- ACTIVITY -
Which lines in the data below contain the string "three"? Show each one.

- Records excerpted from a collection -
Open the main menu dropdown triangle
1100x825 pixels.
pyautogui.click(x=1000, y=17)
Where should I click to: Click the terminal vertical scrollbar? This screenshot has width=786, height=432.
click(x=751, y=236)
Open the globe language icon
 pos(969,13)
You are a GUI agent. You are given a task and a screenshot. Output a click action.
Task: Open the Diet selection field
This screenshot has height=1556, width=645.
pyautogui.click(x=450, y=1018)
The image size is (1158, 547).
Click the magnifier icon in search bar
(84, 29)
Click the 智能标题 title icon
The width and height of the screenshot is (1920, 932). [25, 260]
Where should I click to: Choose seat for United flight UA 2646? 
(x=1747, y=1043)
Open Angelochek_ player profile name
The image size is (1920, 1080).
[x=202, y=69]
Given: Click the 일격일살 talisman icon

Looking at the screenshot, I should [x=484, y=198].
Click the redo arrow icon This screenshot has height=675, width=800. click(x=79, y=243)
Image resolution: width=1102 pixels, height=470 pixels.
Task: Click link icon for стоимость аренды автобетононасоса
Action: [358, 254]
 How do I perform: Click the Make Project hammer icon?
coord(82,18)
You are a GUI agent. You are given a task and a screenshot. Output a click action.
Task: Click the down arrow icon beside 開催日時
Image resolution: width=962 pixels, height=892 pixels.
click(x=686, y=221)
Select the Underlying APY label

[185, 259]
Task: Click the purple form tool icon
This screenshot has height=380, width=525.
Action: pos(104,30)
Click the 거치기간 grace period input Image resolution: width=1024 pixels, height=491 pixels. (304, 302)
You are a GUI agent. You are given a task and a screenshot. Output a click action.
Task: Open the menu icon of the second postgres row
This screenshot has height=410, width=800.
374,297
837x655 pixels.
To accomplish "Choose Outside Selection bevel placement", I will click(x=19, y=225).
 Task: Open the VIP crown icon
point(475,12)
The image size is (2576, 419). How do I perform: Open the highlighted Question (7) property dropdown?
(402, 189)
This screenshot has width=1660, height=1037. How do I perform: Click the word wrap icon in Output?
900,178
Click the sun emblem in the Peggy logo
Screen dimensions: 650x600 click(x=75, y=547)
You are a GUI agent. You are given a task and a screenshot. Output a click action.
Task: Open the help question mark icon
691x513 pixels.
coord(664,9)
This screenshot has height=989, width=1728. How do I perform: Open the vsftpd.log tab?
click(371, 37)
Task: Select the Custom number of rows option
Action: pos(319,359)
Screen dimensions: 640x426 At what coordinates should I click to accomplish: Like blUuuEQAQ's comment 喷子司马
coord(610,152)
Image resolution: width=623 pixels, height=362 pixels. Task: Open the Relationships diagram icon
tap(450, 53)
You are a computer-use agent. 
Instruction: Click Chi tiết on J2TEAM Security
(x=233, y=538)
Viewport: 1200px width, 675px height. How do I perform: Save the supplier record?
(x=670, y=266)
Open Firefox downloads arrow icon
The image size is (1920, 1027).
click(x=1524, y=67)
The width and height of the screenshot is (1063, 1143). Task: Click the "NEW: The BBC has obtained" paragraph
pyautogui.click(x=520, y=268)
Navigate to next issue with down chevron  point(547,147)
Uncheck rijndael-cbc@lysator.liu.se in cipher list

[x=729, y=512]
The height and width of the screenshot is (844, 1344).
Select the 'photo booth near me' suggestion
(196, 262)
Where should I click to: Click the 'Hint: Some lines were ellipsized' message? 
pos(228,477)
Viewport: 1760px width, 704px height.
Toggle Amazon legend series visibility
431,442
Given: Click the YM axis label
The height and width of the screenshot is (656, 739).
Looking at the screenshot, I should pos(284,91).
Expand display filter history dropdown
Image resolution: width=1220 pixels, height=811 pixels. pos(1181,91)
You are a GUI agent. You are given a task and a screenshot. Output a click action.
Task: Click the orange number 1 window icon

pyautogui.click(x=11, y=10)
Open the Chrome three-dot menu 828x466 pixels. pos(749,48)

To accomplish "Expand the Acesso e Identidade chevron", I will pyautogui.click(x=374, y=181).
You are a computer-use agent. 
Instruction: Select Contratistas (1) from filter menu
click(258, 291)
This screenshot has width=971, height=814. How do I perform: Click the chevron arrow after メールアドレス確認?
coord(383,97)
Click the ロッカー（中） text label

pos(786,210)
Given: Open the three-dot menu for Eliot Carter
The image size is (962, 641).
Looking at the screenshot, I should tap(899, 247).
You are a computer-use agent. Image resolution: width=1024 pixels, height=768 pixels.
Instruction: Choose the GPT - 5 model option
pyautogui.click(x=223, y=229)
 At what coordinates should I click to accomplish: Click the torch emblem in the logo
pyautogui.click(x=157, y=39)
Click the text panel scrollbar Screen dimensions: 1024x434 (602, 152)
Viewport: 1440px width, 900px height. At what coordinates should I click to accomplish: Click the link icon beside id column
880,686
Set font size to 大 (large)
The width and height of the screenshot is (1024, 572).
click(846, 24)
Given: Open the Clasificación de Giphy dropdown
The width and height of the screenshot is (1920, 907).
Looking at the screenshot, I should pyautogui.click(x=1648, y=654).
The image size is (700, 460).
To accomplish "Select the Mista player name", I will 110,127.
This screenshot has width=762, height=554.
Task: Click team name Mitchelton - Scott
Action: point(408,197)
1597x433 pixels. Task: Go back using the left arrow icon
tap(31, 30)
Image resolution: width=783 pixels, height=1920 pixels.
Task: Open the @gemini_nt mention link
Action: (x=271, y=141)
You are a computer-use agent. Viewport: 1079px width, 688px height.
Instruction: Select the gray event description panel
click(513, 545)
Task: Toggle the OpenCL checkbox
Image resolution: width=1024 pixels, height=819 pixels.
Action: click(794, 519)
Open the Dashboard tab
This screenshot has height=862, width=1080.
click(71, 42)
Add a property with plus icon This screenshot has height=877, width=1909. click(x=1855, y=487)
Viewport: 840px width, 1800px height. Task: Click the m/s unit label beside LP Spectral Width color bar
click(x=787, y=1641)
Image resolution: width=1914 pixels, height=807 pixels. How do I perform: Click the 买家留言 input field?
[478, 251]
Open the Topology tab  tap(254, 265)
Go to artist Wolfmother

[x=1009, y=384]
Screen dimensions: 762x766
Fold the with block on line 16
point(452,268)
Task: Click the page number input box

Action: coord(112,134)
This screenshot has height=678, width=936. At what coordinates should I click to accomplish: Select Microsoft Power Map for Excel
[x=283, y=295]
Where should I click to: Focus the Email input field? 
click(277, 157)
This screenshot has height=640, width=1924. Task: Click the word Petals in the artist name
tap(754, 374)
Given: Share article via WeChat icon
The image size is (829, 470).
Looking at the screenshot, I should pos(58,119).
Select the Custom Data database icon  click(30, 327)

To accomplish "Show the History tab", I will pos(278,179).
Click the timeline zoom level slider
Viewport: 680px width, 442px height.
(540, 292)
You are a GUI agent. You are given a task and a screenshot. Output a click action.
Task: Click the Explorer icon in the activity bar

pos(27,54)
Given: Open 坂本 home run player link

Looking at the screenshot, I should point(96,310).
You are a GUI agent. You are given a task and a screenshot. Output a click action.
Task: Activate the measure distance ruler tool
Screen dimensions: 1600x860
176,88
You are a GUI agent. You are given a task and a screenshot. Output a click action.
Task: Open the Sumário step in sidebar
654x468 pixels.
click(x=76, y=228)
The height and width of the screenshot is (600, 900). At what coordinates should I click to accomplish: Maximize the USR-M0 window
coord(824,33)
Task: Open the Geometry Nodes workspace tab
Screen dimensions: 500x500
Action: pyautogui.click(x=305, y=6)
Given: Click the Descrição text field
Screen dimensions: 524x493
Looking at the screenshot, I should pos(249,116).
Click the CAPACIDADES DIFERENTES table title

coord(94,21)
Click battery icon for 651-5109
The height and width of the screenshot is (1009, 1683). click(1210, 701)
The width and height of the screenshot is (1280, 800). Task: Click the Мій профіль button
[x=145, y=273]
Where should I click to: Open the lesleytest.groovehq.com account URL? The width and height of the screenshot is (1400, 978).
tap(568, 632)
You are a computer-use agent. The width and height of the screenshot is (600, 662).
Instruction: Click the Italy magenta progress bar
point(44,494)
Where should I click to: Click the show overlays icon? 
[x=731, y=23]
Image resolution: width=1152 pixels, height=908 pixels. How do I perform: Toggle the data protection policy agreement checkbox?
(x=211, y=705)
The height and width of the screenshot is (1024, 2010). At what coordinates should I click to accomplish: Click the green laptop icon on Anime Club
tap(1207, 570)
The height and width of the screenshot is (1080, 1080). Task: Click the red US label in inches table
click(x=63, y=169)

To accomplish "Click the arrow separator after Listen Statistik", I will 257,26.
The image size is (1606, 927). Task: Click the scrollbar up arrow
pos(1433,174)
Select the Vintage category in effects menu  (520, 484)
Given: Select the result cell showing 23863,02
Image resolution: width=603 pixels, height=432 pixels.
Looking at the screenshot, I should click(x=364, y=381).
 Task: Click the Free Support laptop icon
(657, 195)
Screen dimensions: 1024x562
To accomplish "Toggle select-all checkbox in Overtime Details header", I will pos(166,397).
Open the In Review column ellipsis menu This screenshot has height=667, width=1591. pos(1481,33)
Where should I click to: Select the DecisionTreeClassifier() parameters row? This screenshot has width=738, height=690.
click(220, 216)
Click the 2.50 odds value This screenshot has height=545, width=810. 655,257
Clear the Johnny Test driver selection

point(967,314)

- TASK OUTPUT -
Open the Chrome three-dot menu 828x466 pixels. pos(749,48)
Given: Open the three-dot menu for Eliot Carter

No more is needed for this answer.